The title might tie you up with thoughts of “The League of Extraordinary Gentlemen,” and isn’t too far off – both are about teams assembled by the British government to stave off evil forces with world domination in mind, and both have links to James Bond (more on that later). Beyond that, one is based on a comic book and the other on the real-life derring-do by a ragtag team of World War II commandos trying to cripple the Nazi naval war machine as Britain remains the lone European holdout against Hitler and prays for the entry of the United States into the war. 

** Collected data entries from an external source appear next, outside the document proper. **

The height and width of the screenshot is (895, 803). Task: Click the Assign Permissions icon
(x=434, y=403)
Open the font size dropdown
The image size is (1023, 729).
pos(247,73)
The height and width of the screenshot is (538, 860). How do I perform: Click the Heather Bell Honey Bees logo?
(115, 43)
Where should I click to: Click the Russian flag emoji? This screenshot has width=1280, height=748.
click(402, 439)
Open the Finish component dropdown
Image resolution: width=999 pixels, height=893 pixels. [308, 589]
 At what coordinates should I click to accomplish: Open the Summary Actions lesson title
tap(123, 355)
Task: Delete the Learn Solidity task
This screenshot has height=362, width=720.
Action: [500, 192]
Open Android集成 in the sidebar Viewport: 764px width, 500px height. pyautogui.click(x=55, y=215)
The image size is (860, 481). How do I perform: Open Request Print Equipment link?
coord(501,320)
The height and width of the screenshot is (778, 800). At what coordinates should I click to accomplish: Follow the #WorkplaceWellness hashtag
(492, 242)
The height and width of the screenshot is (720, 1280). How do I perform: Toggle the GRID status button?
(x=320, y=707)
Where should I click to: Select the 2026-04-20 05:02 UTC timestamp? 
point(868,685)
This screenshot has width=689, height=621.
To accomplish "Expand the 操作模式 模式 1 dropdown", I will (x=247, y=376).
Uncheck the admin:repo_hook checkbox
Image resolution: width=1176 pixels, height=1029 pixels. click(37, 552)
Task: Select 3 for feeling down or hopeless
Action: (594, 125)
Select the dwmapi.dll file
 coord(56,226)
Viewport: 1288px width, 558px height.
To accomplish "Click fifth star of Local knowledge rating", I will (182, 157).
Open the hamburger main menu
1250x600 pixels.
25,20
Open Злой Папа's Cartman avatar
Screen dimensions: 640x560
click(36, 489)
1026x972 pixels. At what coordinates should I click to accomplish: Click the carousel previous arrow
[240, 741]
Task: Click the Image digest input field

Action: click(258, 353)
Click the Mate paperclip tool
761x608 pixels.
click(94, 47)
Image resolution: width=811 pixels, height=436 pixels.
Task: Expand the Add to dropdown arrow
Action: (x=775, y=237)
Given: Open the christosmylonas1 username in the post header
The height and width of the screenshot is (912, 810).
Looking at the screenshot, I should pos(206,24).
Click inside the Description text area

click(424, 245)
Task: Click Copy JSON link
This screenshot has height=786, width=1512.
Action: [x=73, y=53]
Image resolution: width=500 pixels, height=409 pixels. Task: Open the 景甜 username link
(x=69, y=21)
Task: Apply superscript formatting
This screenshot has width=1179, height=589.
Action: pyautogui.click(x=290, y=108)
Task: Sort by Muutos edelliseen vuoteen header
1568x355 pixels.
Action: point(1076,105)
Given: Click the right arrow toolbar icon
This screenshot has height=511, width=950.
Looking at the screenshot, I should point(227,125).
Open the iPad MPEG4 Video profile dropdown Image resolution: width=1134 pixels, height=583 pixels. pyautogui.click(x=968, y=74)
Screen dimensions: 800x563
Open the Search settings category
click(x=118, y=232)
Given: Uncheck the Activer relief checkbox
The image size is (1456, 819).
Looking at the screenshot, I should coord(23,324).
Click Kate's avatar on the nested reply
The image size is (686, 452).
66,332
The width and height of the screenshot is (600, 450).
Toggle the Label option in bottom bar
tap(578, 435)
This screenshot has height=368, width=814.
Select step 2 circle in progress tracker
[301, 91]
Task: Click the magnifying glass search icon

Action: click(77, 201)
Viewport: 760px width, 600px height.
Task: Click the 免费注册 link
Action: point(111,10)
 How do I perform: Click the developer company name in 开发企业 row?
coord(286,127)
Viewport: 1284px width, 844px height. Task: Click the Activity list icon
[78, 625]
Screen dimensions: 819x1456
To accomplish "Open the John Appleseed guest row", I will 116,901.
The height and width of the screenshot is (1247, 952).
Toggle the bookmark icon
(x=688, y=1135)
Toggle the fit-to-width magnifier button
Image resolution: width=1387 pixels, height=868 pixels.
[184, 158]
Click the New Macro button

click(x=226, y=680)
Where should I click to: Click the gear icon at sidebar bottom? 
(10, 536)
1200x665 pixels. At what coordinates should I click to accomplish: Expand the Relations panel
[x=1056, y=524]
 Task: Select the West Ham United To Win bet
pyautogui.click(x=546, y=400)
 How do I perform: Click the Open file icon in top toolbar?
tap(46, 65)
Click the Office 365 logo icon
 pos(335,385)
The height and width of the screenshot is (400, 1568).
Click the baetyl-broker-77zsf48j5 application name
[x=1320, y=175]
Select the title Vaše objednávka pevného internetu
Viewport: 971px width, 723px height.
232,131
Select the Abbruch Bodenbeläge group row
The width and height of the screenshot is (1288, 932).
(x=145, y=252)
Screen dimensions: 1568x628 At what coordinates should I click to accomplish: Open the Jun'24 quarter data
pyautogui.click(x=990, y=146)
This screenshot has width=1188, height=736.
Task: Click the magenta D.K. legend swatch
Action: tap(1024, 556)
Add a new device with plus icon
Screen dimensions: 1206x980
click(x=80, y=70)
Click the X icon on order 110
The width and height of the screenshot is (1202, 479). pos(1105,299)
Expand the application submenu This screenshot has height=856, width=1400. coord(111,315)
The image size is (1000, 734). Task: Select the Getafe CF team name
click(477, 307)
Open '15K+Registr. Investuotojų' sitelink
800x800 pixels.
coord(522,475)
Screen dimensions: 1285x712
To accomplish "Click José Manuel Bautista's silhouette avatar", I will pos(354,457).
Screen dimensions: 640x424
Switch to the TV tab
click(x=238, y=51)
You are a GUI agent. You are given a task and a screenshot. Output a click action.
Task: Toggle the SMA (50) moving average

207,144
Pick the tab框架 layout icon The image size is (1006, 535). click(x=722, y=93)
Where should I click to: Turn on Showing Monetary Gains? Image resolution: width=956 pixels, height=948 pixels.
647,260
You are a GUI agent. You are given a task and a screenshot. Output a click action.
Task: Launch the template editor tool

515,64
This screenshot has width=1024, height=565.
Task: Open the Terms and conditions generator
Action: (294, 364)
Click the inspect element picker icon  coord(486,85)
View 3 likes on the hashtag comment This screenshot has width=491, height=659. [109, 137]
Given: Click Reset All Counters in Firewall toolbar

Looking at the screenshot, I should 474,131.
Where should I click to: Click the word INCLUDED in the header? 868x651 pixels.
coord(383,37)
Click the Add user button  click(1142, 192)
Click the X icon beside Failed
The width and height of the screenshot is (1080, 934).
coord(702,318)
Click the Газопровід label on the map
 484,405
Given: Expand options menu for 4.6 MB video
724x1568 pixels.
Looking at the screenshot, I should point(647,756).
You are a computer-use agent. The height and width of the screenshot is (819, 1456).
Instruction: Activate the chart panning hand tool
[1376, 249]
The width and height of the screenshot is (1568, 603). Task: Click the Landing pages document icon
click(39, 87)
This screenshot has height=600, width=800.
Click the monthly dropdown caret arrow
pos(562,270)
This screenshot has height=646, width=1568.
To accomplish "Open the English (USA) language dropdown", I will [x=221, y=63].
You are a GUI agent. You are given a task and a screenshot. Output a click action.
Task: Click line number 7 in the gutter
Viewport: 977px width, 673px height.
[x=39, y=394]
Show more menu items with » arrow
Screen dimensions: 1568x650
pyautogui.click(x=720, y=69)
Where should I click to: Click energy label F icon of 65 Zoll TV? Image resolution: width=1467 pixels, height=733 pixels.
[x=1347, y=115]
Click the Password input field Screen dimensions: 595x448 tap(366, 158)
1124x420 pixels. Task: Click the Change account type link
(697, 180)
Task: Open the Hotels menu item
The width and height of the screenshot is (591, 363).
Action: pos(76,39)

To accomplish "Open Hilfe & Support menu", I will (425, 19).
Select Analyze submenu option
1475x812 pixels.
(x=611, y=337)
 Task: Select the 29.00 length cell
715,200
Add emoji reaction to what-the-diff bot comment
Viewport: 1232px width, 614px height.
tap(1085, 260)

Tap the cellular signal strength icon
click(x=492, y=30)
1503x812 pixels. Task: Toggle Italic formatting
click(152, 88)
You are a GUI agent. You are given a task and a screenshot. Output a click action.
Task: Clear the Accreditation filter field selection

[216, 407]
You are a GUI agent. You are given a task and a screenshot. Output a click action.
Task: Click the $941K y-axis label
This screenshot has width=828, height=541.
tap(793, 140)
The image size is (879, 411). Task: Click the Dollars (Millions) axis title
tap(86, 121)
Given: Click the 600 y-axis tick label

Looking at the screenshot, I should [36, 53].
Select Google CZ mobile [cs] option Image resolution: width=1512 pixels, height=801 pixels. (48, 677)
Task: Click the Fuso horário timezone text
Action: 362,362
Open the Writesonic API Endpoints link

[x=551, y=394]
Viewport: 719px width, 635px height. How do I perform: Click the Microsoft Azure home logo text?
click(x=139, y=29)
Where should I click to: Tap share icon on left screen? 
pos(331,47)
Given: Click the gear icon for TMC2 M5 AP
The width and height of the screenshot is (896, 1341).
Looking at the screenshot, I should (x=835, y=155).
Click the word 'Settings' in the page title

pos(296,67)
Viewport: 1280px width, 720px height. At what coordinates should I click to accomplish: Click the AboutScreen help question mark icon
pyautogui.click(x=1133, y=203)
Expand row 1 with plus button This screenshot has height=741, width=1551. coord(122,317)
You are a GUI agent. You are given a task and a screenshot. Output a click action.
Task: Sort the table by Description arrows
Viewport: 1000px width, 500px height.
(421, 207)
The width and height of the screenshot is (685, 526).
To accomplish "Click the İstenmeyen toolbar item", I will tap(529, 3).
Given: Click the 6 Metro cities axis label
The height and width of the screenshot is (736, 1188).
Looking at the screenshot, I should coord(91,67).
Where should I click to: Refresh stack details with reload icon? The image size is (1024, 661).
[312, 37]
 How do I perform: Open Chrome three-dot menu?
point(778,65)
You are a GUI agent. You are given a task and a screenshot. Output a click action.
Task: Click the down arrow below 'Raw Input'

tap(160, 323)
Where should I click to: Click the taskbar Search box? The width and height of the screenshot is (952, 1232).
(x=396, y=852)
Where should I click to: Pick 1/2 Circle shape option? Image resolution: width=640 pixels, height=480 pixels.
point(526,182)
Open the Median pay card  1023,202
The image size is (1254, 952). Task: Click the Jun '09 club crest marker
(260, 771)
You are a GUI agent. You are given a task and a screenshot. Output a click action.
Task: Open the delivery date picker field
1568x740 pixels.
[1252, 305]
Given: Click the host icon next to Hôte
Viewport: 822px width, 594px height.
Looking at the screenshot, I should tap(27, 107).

Based on Damien Lewis’ 2016 nonfiction book spun up from Winston Churchill’s declassified papers, the Guy Ritchie-helmed film homes in on Operation Postmaster, one of Churchill’s unauthorized and unsanctioned covert ops that proved instrumental in swaying the balance of power in the war.

The rich potpourri of strapping can-dos is led by Maj. Gus March-Phillips (Henry Cavill, aka Superman, rocking a killer handlebar mustache), sprung from the brig for the suicide mission. With him are explosives expert Freddy Alvarez (Henry Golding, “Crazy Rich Asian”), Henry Hayes (Hero Fiennes Tiffin), captain of the modest fishing vessel used for the operation, and gleeful Scandinavian killing machine Anders Lassen (Alan Ritchson), who would give Alexander Skarsgård’s berserker in “The Northman” (2022) a run for his money in bloodletting and wear a broad beaming smile while doing it. The target is a critical Nazi supply ship (of CO2 filters for U-boats) and ammo depot on the West African island of Fernando Po, then a Spanish colony. Along the way the raffish rascals sink a Nazi patrol boat, liberate tactical strategist and ladies man Geoffrey Appleyard (Alex Pettyfer) and tangle with a British destroyer. They have operatives on the island as well with Richard Heron (Babs Olusanmokun) who, a la Rick in “Casablanca” (1942), runs a casino, and club chanteuse Marjorie Stewart (Eiza González), who’s deadly with a pistol but oft dangled as bait to ply Nazi command.

Ritchie, known for his cheeky, stylistic verve (“Lock, Stock and Two Smoking Barrels” and “The Gentlemen”), which the director set aside for his other “truly happened” effort “Guy Ritchie’s The Covenant” (2023), reverts pleasingly back to his roots. It’s “The Guns of Navarone”(1961) if reenvisioned through an “Inglourious Basterds” (2009) lens. The cast is all in, even if the narrative, long for its two-hour running time, ebbs when it should be cresting.

Back to that Bond thing: Under hushed asides from Churchill (played by Rory Kinnear, so electric in “Men” but no Gary Oldman here) there’s a Brigadier Gubbins code-named “M” (Cary Elwes) and his aide, a young Ian Fleming, the guy who would go on to pen the secret-agent novels–allegedly inspired by Cavill’s suave Major. The original 007, Sean Connery, played Allan Quatermain in that other “Gentlemen” movie.